1. Ice shelf velocity Ice-shelf vector velocity data are from a mosaic of InSAR data from six sensors (22). Flow speeds are highest along the coast and on ice shelves. The error in speed is lowest in fast-moving areas mapped with multiple sensors and highest in slow-moving areas mapped using only Advanced Land Observing System (ALOS) Polarimetric Advanced L-band Synthetic Aperture Radar (PALSAR) data. The average errors in flow speed and direction are, respectively, 4 m/yr and 1.7. The velocity data are available online at nsidc.org/data/docs/measures/nsidc0484_rignot.

2. Drainage boundaries Drainage boundaries on continental ice are traditionally drawn using a digital elevation model of the ice sheet, assuming steady-state ice flow along the lines of steepest surface slope. This approach is not reliable on ice shelves due to their small surface slope. We use flow vector direction to delineate drainage boundaries between adjacent ice shelves. This approach helps to differentiate the ice flow into the Filchner Ice Shelf (East Antarctica Ice Sheet (EAIS)) from Academy Glacier versus ice flow into the Ronne Ice Shelf (West Antarctica Ice Sheet (WAIS)) from the Foundation Ice Stream.

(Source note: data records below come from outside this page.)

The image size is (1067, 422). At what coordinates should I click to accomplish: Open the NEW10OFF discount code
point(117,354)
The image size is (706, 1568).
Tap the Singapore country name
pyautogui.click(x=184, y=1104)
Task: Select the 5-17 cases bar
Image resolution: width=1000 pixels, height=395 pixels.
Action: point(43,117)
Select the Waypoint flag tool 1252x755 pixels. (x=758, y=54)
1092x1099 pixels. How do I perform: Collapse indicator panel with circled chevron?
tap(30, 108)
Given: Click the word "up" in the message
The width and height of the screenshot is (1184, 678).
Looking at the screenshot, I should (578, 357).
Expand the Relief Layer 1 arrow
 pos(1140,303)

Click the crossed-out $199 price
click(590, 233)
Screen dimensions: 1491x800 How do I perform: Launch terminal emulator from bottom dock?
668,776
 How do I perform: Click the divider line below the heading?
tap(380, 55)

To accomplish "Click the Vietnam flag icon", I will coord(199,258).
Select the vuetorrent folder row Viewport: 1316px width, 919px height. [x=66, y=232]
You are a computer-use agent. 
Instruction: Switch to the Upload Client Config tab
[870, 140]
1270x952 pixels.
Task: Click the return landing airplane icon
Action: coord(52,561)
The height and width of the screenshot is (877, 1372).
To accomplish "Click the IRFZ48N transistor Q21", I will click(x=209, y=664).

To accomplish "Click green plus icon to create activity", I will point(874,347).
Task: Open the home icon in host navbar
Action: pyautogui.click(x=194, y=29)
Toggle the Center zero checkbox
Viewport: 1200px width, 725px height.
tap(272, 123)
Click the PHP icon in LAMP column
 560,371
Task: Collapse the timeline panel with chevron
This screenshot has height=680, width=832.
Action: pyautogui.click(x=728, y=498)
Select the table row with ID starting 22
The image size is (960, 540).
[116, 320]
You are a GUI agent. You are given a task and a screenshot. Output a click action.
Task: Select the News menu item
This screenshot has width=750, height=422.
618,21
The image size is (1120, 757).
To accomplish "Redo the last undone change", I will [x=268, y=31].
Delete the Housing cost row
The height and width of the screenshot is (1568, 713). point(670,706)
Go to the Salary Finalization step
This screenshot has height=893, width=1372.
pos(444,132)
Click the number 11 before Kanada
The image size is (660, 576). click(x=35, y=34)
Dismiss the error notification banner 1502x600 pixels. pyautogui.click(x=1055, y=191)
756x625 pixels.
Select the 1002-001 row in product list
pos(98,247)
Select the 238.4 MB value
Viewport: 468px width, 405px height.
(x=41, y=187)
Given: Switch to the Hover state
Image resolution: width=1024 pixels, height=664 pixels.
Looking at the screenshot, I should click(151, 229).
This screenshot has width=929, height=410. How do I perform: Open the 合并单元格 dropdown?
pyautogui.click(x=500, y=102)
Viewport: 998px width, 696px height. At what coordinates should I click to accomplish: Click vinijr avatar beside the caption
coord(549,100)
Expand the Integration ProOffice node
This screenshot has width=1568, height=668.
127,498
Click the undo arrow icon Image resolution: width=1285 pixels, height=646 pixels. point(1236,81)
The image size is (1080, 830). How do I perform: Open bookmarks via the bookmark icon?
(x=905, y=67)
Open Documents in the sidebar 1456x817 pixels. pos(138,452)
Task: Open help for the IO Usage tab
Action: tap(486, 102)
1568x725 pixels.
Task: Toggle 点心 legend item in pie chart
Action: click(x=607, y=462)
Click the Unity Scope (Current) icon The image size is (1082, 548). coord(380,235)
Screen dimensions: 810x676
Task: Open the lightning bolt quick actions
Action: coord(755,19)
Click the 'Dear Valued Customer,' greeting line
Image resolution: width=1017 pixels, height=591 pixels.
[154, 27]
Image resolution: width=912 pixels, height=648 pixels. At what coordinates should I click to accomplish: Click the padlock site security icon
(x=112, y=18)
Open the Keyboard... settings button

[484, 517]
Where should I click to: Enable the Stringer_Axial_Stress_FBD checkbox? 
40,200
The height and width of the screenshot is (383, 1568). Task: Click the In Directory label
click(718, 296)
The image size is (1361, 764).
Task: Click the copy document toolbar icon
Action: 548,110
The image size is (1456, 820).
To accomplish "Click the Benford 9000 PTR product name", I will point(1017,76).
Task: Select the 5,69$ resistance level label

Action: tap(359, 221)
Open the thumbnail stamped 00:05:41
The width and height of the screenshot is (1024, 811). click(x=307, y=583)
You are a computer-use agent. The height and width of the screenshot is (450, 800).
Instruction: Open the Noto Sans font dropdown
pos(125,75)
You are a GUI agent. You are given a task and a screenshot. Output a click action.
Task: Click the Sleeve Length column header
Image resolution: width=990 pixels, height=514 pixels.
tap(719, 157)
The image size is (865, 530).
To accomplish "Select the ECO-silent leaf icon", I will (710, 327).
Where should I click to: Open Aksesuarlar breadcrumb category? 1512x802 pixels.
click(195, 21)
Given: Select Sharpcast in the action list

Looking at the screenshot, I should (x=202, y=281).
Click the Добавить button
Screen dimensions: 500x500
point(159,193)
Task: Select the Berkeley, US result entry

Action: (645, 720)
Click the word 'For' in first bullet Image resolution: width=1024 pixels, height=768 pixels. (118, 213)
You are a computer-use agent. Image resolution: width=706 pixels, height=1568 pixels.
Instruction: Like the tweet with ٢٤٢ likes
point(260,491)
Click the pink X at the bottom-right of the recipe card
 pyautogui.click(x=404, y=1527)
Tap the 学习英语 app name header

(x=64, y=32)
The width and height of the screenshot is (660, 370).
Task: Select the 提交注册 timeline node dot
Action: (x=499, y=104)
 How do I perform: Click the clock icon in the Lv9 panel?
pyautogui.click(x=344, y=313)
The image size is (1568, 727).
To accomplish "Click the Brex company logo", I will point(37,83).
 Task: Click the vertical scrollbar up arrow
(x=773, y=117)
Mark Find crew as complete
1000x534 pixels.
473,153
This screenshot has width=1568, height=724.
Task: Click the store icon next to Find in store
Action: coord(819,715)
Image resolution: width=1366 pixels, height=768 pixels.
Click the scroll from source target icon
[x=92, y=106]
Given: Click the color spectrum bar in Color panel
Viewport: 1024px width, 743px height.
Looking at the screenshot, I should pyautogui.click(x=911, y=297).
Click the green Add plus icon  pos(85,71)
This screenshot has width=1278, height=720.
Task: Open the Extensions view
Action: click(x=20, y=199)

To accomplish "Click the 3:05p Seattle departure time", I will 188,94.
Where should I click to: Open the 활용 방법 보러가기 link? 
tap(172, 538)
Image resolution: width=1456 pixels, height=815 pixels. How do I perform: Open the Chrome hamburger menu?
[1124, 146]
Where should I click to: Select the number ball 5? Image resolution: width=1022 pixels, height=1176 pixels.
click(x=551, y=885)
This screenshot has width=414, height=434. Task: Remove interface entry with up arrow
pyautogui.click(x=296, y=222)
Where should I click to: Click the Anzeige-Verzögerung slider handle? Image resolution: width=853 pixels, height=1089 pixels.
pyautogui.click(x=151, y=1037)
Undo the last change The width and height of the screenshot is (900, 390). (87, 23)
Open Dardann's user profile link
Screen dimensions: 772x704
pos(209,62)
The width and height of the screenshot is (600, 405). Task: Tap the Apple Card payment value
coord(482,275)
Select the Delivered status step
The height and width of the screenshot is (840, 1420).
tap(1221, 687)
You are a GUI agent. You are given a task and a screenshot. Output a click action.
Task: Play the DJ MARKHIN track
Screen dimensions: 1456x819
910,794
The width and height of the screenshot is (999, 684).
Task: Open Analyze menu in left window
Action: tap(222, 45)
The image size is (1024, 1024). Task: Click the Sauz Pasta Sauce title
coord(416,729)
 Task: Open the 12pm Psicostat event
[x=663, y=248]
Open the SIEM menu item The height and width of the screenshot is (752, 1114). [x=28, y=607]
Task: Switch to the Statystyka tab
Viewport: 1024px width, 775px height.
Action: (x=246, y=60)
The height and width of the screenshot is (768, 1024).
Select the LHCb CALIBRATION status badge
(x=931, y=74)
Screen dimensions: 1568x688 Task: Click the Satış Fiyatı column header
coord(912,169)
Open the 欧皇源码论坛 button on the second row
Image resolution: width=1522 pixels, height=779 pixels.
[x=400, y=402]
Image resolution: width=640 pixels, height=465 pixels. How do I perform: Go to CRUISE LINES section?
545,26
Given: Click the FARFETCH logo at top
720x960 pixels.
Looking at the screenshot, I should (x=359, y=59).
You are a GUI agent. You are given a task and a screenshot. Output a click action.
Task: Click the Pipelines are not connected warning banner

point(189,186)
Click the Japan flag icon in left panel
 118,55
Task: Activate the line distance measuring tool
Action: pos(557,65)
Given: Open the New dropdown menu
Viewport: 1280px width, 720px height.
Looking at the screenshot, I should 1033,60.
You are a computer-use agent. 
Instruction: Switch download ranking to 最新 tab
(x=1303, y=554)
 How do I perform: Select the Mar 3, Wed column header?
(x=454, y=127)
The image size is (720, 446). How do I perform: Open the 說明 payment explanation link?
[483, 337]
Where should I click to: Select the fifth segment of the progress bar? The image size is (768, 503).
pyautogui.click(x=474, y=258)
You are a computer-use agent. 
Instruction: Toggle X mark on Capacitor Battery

We also separate ice flow into Ross West (WAIS) versus Ross East (EAIS) and ice flow into Brunt-Stancomb versus Riiser-Larsen ice shelves. The transition between EAIS and WAIS is thus defined at the boundaries between Foundation Ice Stream and Academy Glacier in the Weddell Sea sector, and Mercer Ice Stream and Scott Glacier in the Ross Sea sector.

3. Ice-front positions We identify ice-front positions in a radar mosaic of ALOS PALSAR data for the years 2007-2008 at a 150-m posting. The results are compared for consistency and quality control with MOA 2009, updated from (36). As an ice front migrates with ice flow and calving events, an exact agreement is not expected, but the comparison helps identify and resolve discrepancies. In the case of broken ice shelves, where icebergs are partially detached and glued together with an ice mélange of iceberg debris, sea ice, and blown snow, ice front delineation uses clues from both radar and visible imagery. The 2007-2008 ice-front positions do not coincide with the boundaries of BEDMAP-2 because the data sets are from slightly different time periods. As a result, our ice front flux gates are slightly upstream of the 2007-2008 ice front positions. The area in-between the ice-front flux gates and the actual ice front positions is 2% of the total ice shelf area. For ice walls and smaller ice shelves excluded from our survey, we assume a 50/50 partitioning between calving and basal melt to balance the incoming flux, as in the case of tidewater glaciers (39-40).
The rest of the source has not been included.